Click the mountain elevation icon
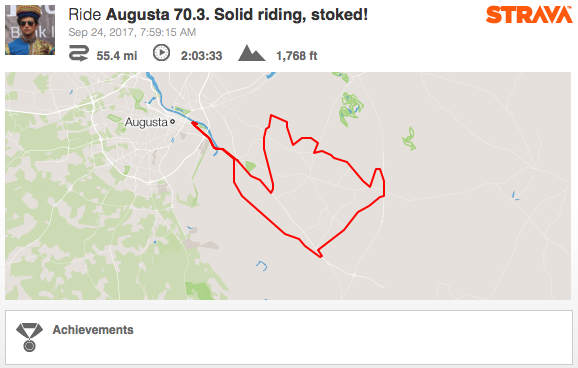Viewport: 578px width, 368px height. point(251,53)
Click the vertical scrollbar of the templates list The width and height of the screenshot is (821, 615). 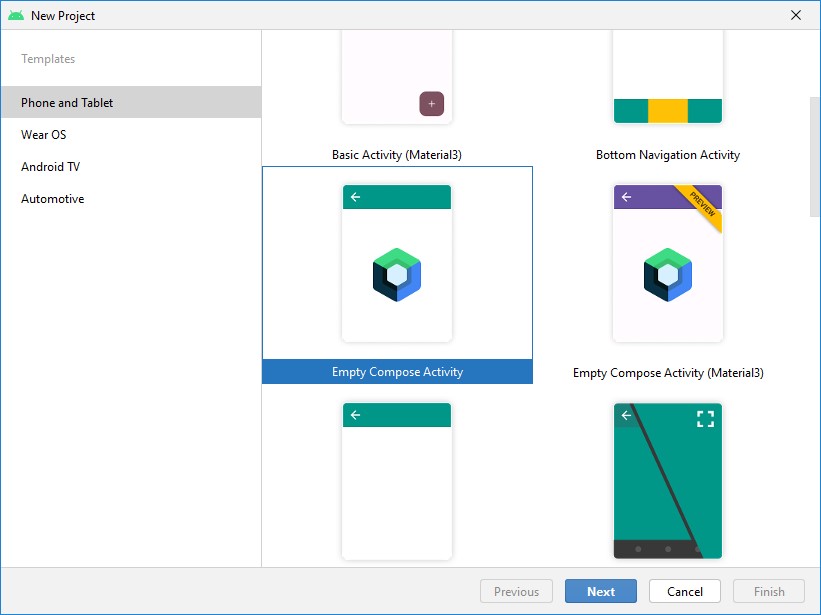click(x=814, y=150)
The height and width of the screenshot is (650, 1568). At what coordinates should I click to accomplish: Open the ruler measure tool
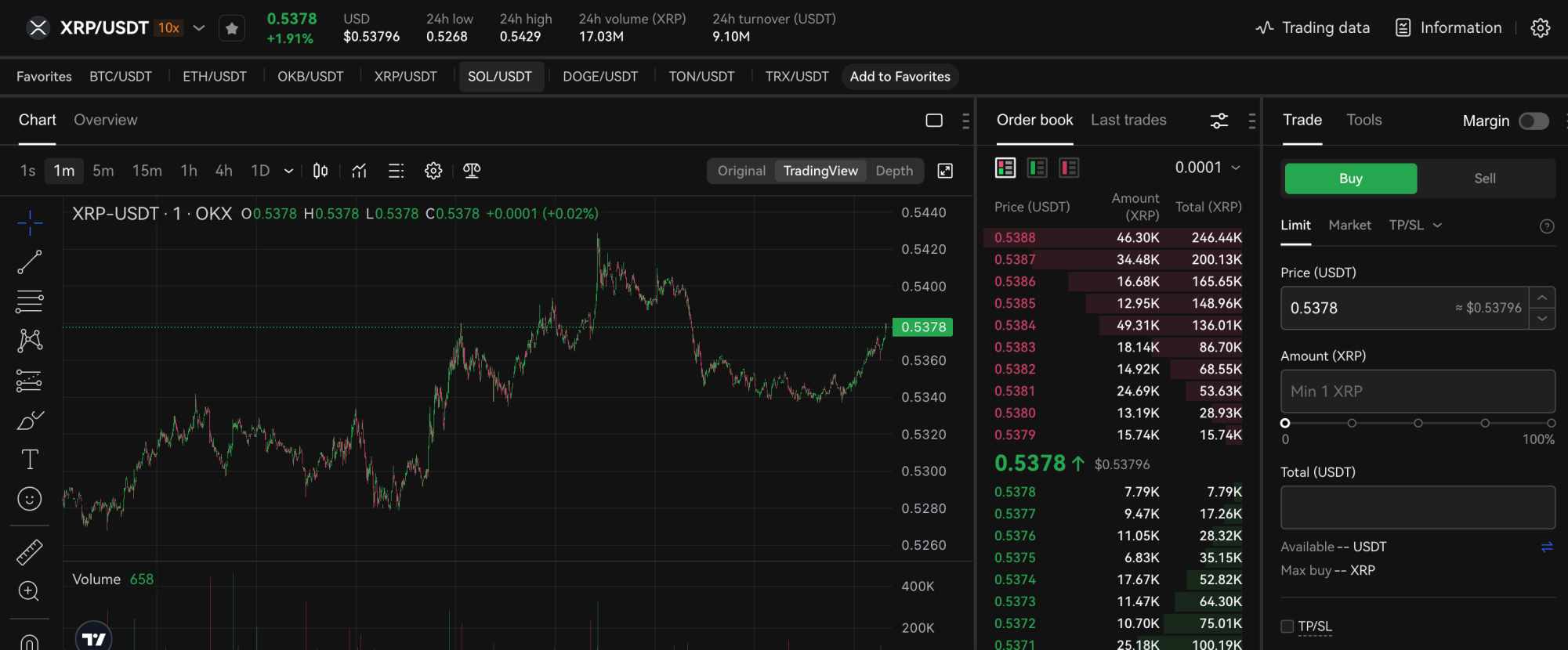(x=30, y=553)
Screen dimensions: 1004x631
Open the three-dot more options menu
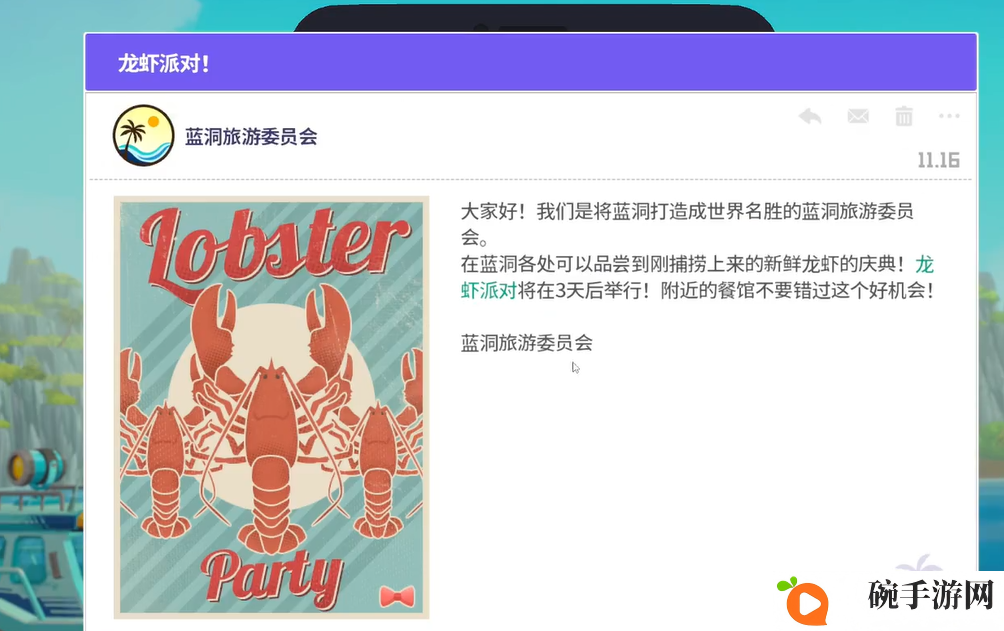[x=949, y=116]
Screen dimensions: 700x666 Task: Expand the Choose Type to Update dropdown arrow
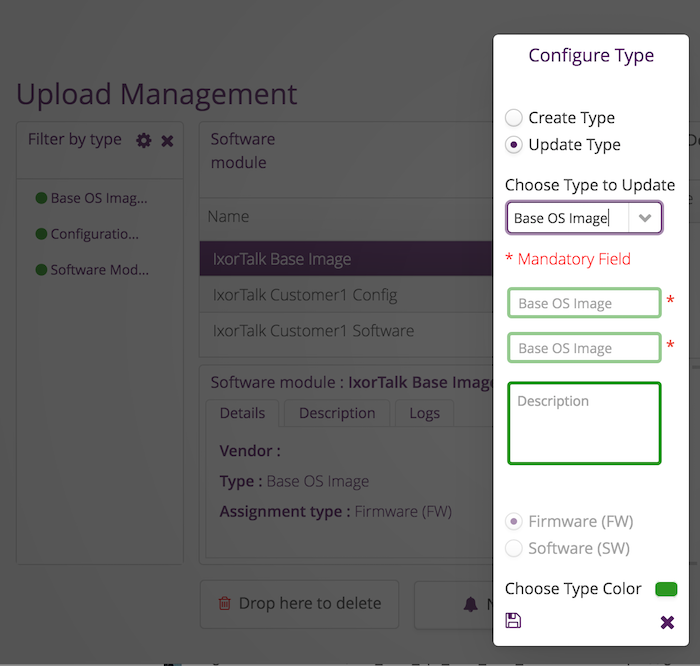point(645,218)
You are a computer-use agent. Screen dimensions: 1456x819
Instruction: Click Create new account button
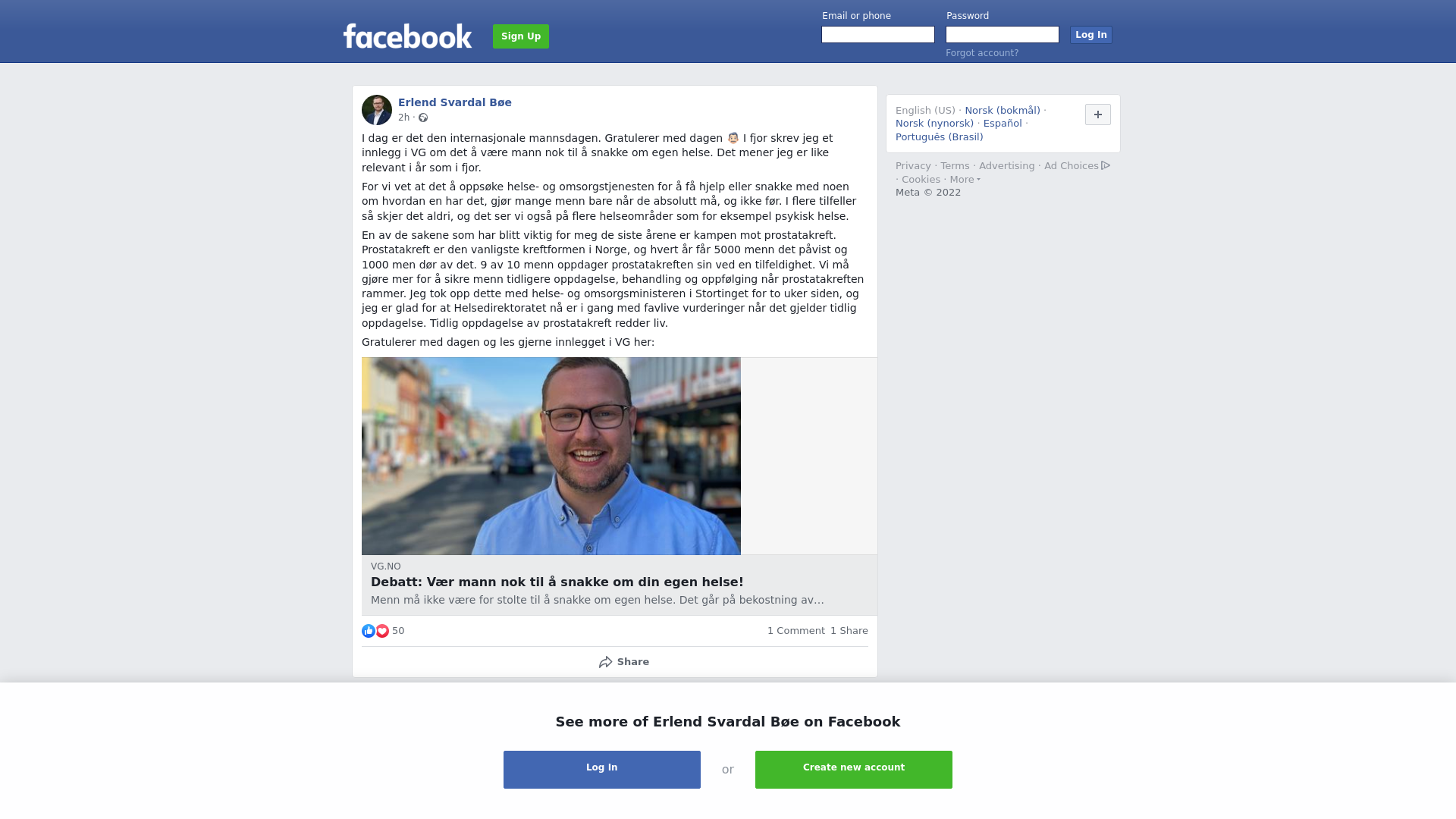[x=854, y=770]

_Prompt:_ Repeat word for word the lines starting at the one with "Screen dimensions: 700x666" and ending at the final line of the records above, both included; no pictures.

_Solution below:_
Screen dimensions: 700x666 Task: Expand the Choose Type to Update dropdown arrow
point(645,218)
You are a computer-use agent. Screen dimensions: 1456x819
Instruction: Click Create new account button
[x=854, y=770]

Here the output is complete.